Ustaad Naseerudin Saami to collaborate with Grammy winning musician

Ustaad Naseerudin Saami’ performed Mundari in Coke Studio season 4. .

Ian Brennan, who won a Grammy for producing Malian folk band, Tinariwen’s album Tassili, is all set to collaborate with Ustad Naseerudin Saami.

“I will be using this opportunity to present Khayal Gayaki as intended and presented by my ancestors,” Saami told The Express Tribune in a telephonic conversation. “The producer has shown interest in our most ancient works and I am very happy to render it for him.”

Naseerudin Saami and his family are taking forward the legacy of Khayal Gayaki and Qawwali as inherited from Hazrat Amir Khusrau. Saami is heir to Miyan Saamat Bin Ibrahim, the only student Khusrau ever had.

“Khayal is the heritage of ancient Muslims which has come to us via Hazrat Amir Khusrau. We have been performing it for the past 700-800 years and are trying our best that the essence of this craft, the beauty of Khayal and seamlessness of its rendition is maintained to the core – and so far we have been appreciated for that.”

While talking about the nature of the collaboration, Saami said:

“If fusion music is what is coming to your mind then there’s nothing like it. I’ll only present Khayal Gayaki like it should be presented.”

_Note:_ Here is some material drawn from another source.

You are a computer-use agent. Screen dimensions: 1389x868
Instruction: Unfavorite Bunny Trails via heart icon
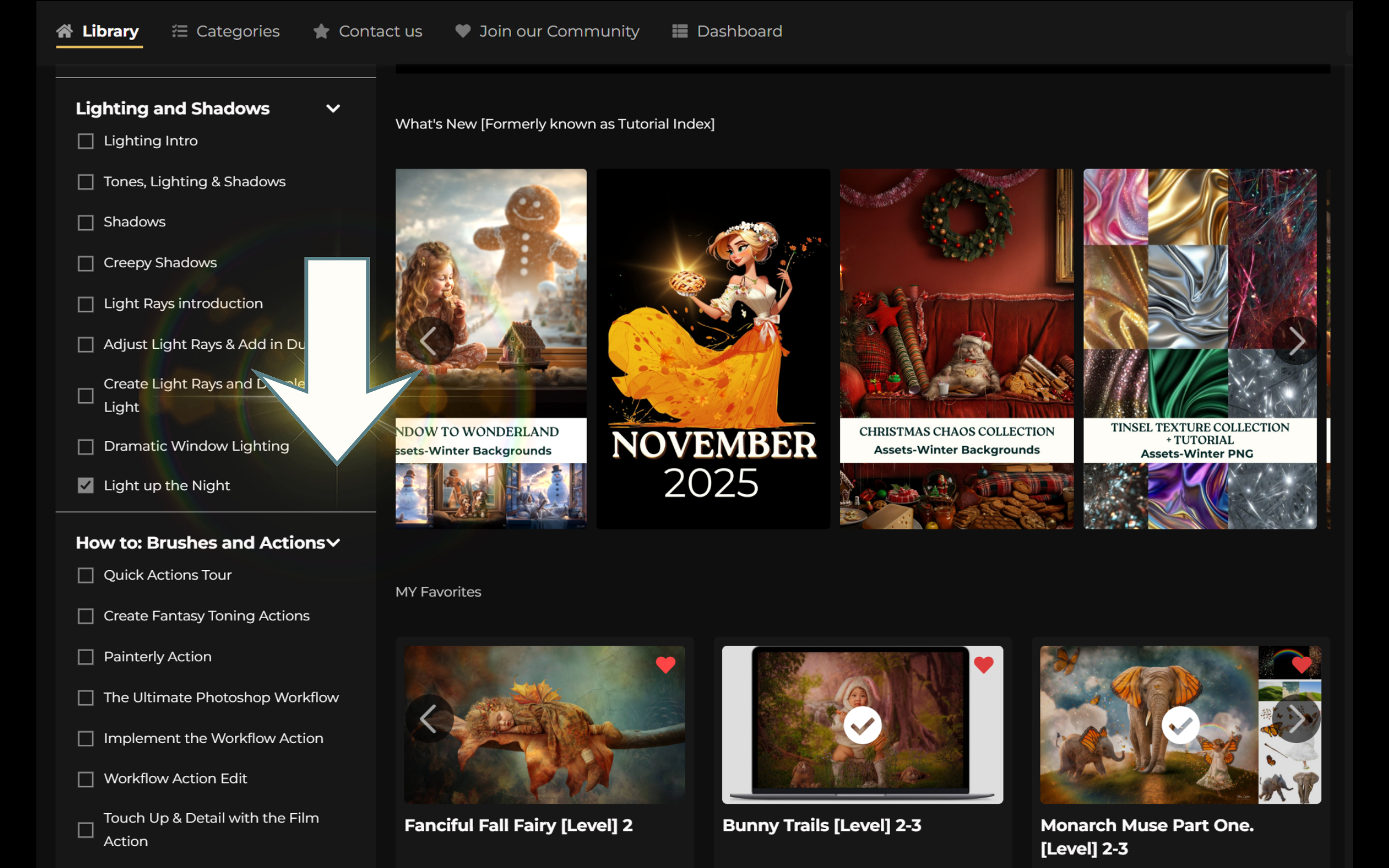[x=983, y=665]
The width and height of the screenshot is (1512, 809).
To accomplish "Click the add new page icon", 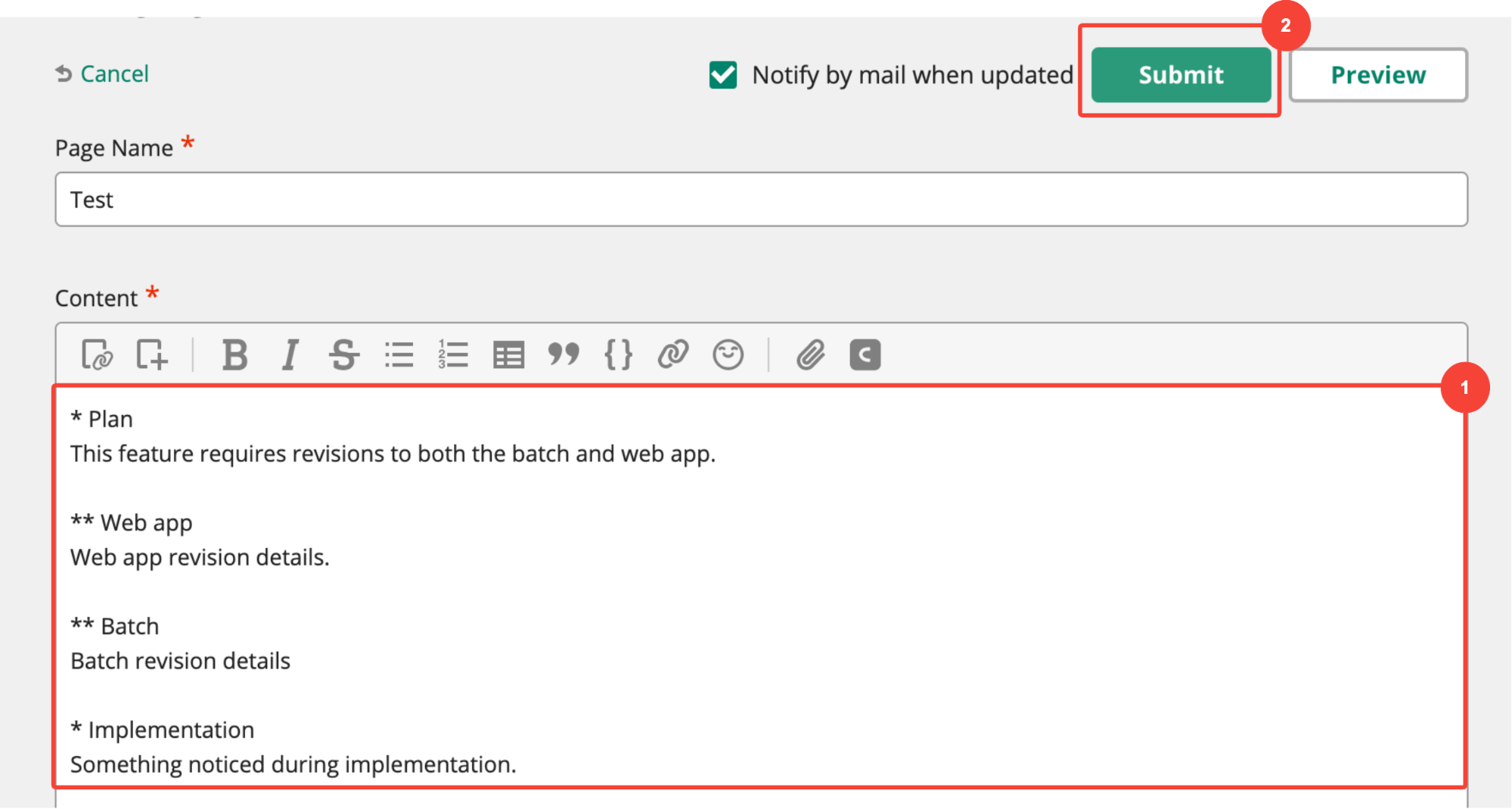I will pos(151,355).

Saami is excited about bringing international attention to an art that Pakistan is not really known for:
“I tell people that one cannot say that a particular art form is less commonly practiced in one country than another. Even if you do, we should be proud of the fact that we are being acknowledged for something that we were not really known for. I am proud to have been invited to collaborate as an artist hailing from Pakistan.”
This collaboration was made possible through the efforts of Ali Sethi and Zeb Bangash, who are both Ustaad Saami’s understudies. “A few years ago I heard a Grammy-winning record by Tinariwen. Its purity struck me at once – it had this scintillating combination of urgency and transparency, you could hear a whole civilisation in the music,” Ali Sethi recalled while talking to The Express Tribune.
“I had wanted precisely this kind of aesthetic to make a record for my Ustaad, who is a repository of medieval musicology. So I spent several months trawling the internet for Tinariwen’s producer until finally, last year, I found him: I sent Ian a hopeful little email with some samples of Saami Sahib’s music. And the rest, as they say, is history.”